▸ **WHAT THIS TASK INVOLVES**
Pull out all lines from the listing below in which the word "click" appears.

- - -

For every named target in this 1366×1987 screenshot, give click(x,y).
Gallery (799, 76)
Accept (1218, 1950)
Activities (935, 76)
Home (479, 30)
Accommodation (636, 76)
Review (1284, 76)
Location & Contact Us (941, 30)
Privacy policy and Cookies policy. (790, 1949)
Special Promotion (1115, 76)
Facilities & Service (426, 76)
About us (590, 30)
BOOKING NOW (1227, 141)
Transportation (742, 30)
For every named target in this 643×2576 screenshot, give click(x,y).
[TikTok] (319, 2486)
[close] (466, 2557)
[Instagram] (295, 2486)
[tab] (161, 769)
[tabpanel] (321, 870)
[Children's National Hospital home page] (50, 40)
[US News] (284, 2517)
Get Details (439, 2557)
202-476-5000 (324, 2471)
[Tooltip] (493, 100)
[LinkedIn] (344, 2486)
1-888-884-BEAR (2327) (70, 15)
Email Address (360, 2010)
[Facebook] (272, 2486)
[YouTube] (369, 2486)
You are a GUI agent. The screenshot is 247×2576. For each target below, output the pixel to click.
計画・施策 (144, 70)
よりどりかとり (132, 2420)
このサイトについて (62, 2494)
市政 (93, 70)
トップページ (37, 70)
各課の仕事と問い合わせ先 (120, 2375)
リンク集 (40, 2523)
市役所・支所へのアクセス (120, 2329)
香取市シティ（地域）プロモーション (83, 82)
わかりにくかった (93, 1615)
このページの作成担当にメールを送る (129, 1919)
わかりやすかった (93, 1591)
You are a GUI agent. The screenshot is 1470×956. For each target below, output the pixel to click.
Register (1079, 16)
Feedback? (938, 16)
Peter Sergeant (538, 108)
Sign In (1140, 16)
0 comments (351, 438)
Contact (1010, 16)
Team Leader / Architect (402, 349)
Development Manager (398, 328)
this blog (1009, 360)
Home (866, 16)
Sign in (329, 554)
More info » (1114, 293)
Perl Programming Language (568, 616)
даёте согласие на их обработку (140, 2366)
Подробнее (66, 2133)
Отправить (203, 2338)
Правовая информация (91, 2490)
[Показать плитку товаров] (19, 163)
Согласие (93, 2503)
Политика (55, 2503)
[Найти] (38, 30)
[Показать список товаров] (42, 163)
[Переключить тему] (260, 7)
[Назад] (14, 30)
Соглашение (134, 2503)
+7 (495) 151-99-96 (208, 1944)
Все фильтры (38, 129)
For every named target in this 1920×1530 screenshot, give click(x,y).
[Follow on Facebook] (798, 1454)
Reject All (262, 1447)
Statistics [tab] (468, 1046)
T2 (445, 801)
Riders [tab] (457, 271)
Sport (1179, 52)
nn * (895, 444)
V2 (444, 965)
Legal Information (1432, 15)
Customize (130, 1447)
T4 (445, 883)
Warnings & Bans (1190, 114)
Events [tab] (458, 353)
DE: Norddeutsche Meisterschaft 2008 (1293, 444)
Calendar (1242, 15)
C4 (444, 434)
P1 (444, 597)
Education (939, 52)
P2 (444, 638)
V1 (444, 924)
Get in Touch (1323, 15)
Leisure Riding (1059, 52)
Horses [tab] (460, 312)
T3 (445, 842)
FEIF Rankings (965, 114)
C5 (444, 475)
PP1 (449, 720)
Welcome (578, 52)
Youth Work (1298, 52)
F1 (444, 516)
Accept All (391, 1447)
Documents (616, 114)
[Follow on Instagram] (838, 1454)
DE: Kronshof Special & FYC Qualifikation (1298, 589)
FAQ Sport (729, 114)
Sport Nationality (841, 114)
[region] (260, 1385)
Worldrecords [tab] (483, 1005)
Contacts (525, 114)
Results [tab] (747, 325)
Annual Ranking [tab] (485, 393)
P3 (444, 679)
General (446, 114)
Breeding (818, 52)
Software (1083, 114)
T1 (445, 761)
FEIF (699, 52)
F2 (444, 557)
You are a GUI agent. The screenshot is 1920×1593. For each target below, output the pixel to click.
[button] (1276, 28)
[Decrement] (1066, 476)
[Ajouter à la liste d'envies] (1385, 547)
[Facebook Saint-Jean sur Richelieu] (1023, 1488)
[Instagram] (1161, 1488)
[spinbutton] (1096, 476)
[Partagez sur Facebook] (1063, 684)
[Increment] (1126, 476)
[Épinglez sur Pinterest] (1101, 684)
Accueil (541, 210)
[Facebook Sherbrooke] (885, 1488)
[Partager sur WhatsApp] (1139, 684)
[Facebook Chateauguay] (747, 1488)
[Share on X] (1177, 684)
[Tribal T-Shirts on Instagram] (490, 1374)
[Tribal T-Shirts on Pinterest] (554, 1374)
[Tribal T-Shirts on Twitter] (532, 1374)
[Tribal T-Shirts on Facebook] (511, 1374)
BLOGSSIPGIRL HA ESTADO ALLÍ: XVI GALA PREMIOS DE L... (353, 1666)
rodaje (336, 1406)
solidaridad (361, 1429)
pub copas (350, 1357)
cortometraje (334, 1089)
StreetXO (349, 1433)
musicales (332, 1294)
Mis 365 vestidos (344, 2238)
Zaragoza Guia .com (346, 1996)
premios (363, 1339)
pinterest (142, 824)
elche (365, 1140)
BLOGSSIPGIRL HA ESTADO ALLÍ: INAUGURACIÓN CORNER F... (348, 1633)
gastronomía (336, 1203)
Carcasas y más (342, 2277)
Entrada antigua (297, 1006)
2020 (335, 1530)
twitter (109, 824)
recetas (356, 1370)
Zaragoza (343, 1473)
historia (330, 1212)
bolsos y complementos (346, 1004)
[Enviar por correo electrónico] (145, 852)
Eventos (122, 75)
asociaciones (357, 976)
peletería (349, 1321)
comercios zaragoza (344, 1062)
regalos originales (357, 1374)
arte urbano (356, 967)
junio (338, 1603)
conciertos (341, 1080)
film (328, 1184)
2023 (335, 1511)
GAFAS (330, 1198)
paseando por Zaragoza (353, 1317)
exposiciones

- - -

▸ **TASK RESPONSE**
For every named target in this 1366×1987 screenshot, give click(x,y).
For every named target in this 643×2576 screenshot, give click(x,y).
You are a GUI agent. The screenshot is 247×2576. For each target below, output the pixel to click.
You are a GUI agent. The screenshot is 1470×956. For each target below, output the pixel to click.
For every named target in this 1920×1530 screenshot, give click(x,y).
You are a GUI agent. The screenshot is 1920×1593. For each target below, output the pixel to click.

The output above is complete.